To explore the predictive value of CpG methylation, we analyzed the data on 13 women with persistent HPV16 infection, who had multiple cervical samples (ranging from 2-6 samples per patient) collected at successive screening visits prior to their CIN3 or cancer diagnosis. In this sub-analysis, we evaluated HPV16 methyl-haplotypes in each successive specimen up to and including the diagnostic specimen. Two distinct patterns were observed, one where the median percent methyl-haplotype increased as the interval to diagnosis decreased (see L2 patterns), and a second pattern where the median percent methyl-haplotype remained relatively constant over the 7 year period (see E2 and L1 patterns, Figure 2).

Figure 2. Longitudinal analysis of methyl-haplotypes with highest AUC per region.

Figure 2

Mean % methylation by methyl-haplotypes for 30 serial samples from 13 women collected 0-7 years before diagnosis of CIN3+ in HPV16 regions (A) Region E6, (B) Region E2, (C) Region L2, (D) Region L1. The legend within the figure indicates the symbol and time interval to diagnostic samples. The x-axis indicates each individual methyl-haplotype by gene region. The y-axis indicates mean log10 prevalence or the % of pattern over the total patterns.

Discussion

This study tested the use of next-gen sequencing of bisulfite treated DNA from exfoliated cervical cells to quantitate HPV16 CpG methylation sites and methyl-haplotypes and their association with cervix precancer/cancer.

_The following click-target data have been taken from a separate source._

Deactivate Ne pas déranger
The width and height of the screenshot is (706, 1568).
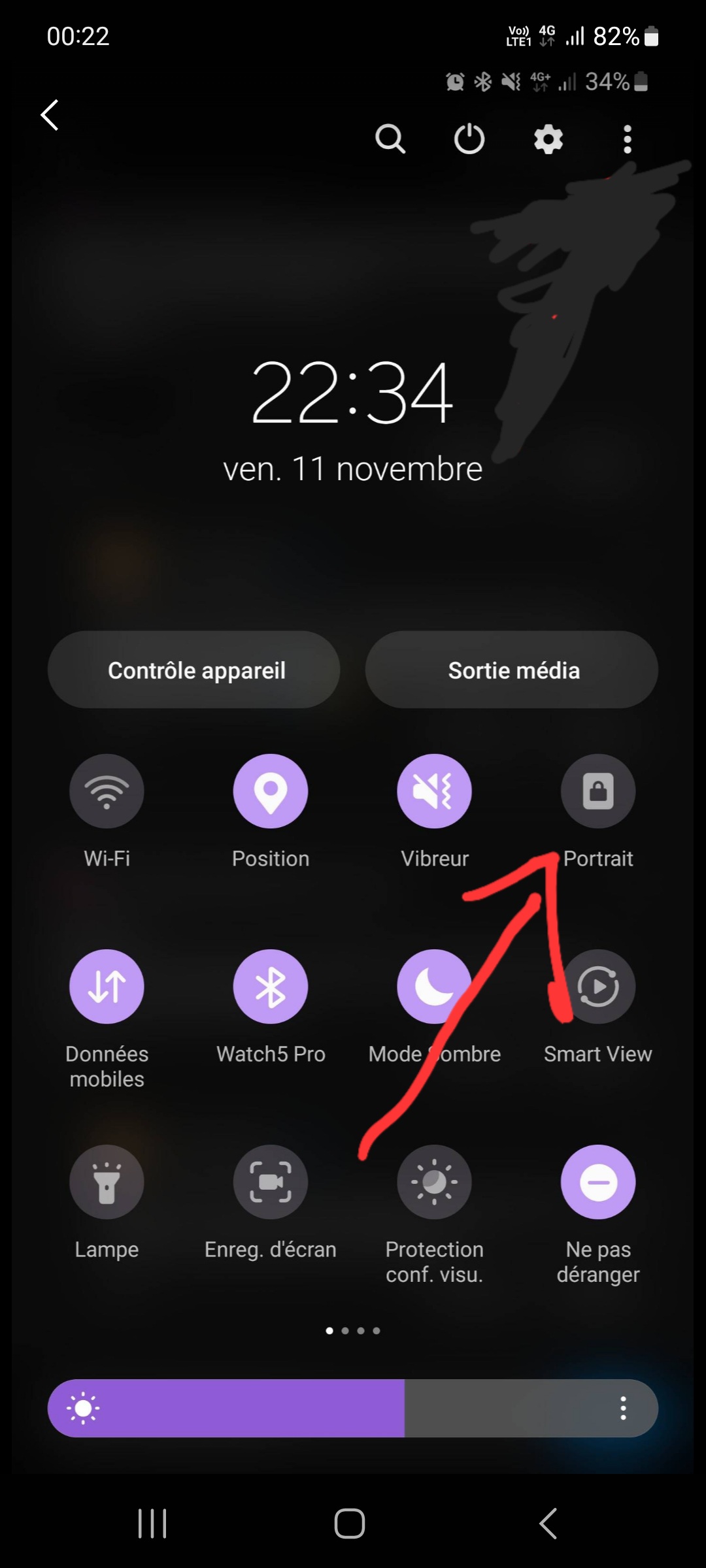598,1181
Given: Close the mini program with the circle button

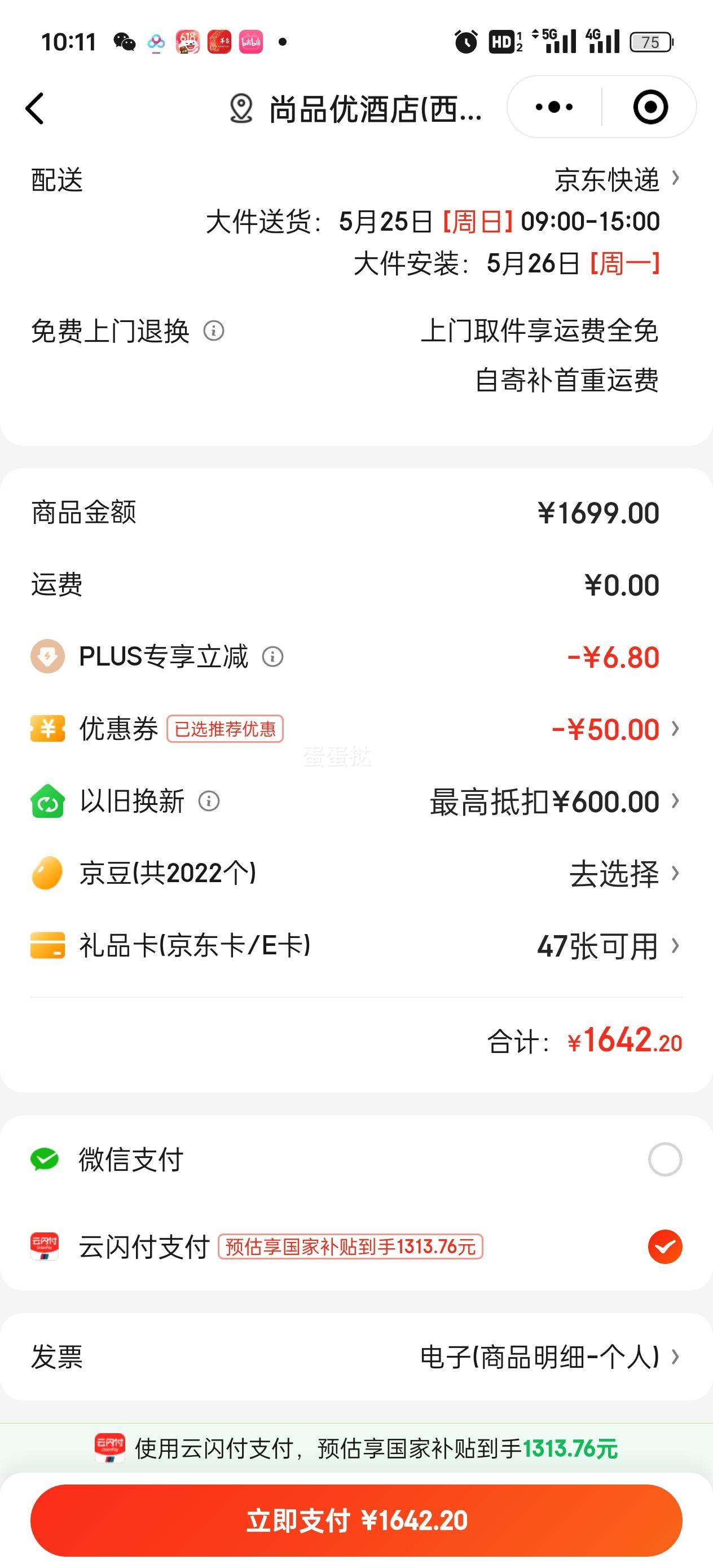Looking at the screenshot, I should pyautogui.click(x=650, y=108).
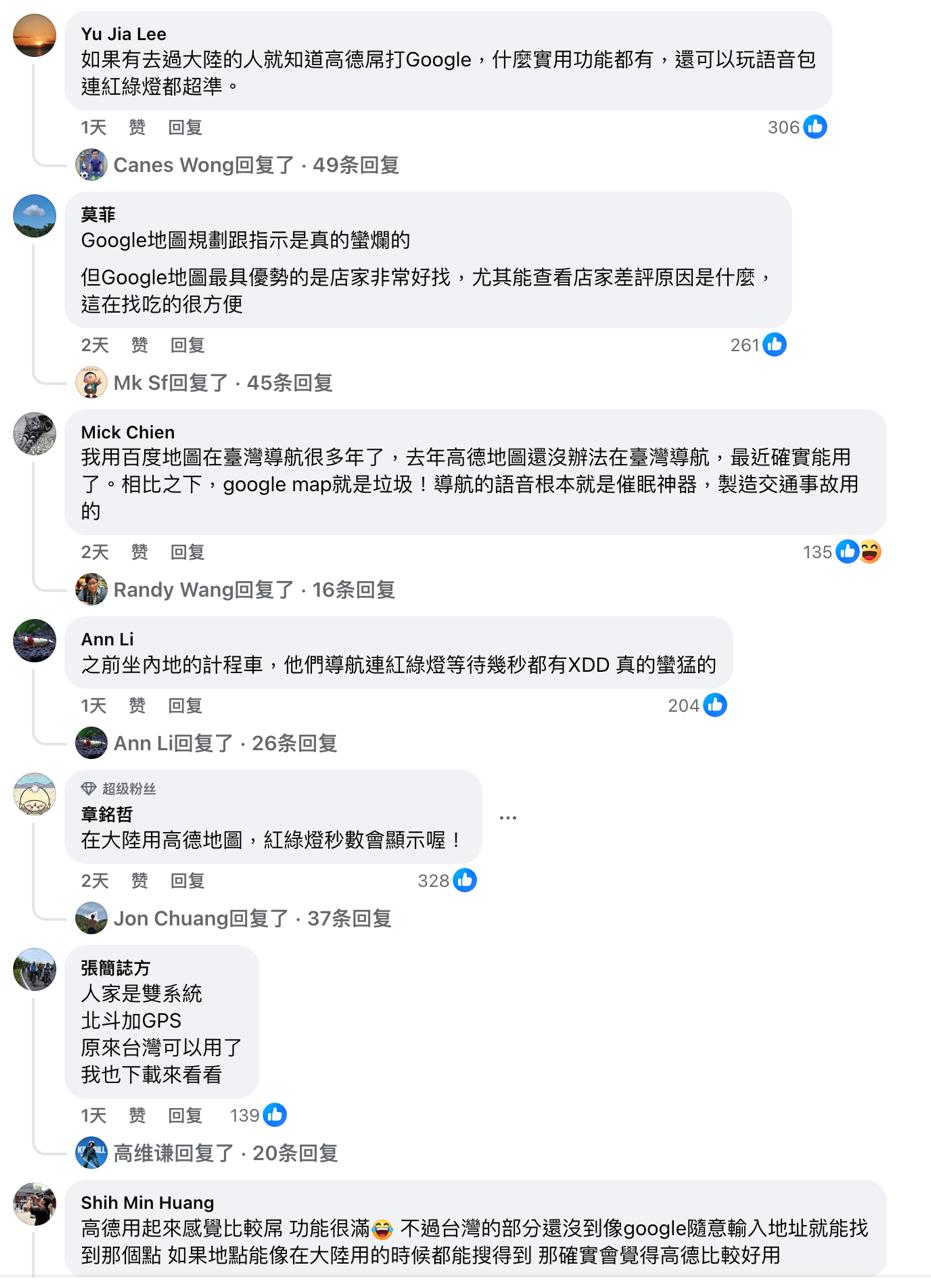Like Ann Li's comment

[x=137, y=705]
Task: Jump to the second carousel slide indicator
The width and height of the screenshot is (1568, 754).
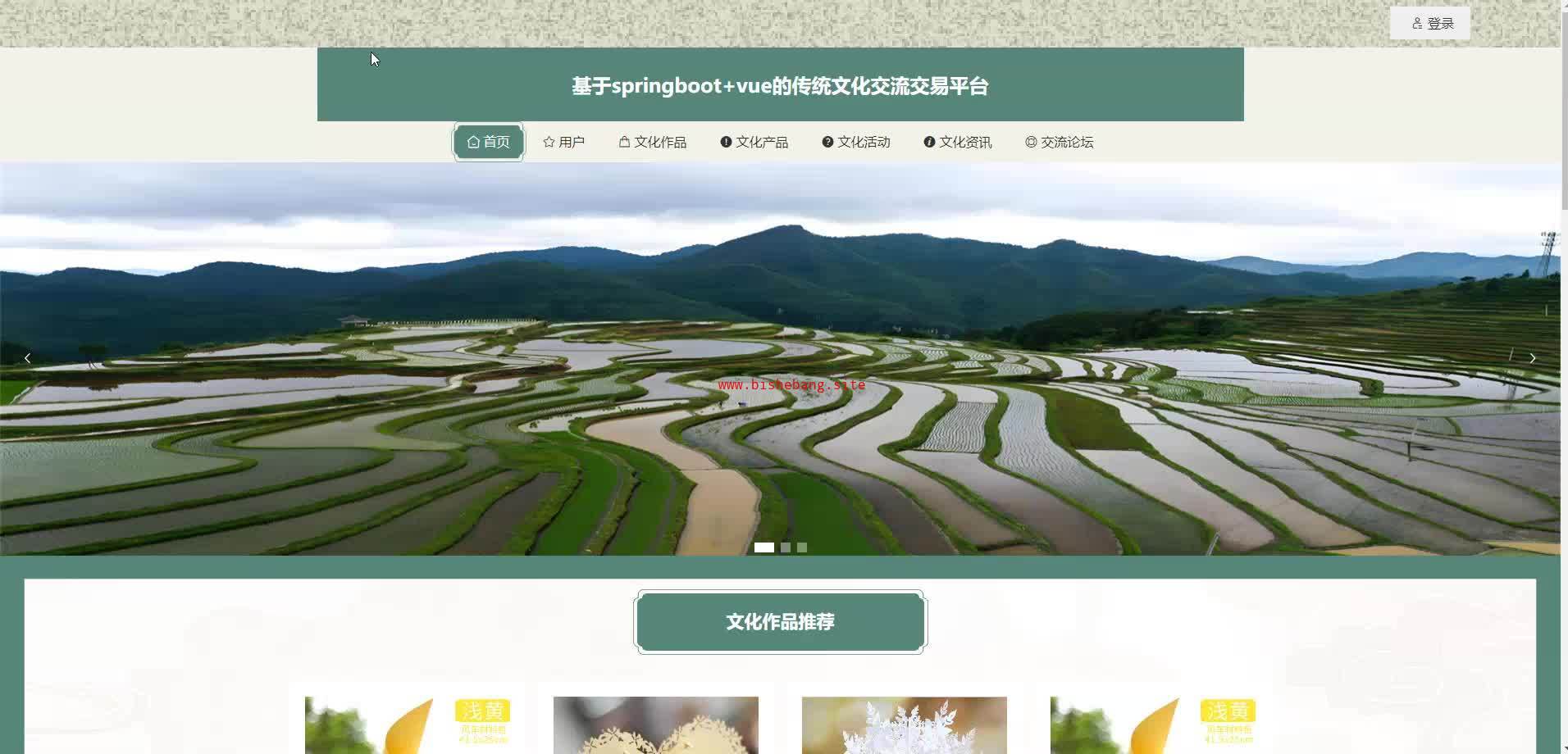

This study builds upon the previous validation of the bisulfite-NG method and utilizes this technology to evaluate HPV16 CpG methylation and methyl-haplotypes as a marker for cervix precancer and cancer. Moreover, the analysis on methyl-haplotypes is only beginning to emerge as a method of evaluating cervix cancer risk and disease detection. We analyzed HPV16 DNA methylation at CpG sites in 4 regions (E6, E2, L1, and L2) amplified as single fragments of the HPV16 genome utilizing barcoded primers to identify individual samples and specific fragments. This is the third study by our group to utilize NG high-throughput sequencing for epigenomic analysis of HPV16 and supports the laboratory efficiency compared to other methods [24, 25]. The current study also reports analyses of new CpG sites in the E2 ORF that were not previously analyzed by pyrosequencing, in addition to applying this technique to a cohort of women from a population-based longitudinal study. The main conclusion is that this method is simpler, cheaper and provides additional information than the current “gold standard” of pyrosequencing [15].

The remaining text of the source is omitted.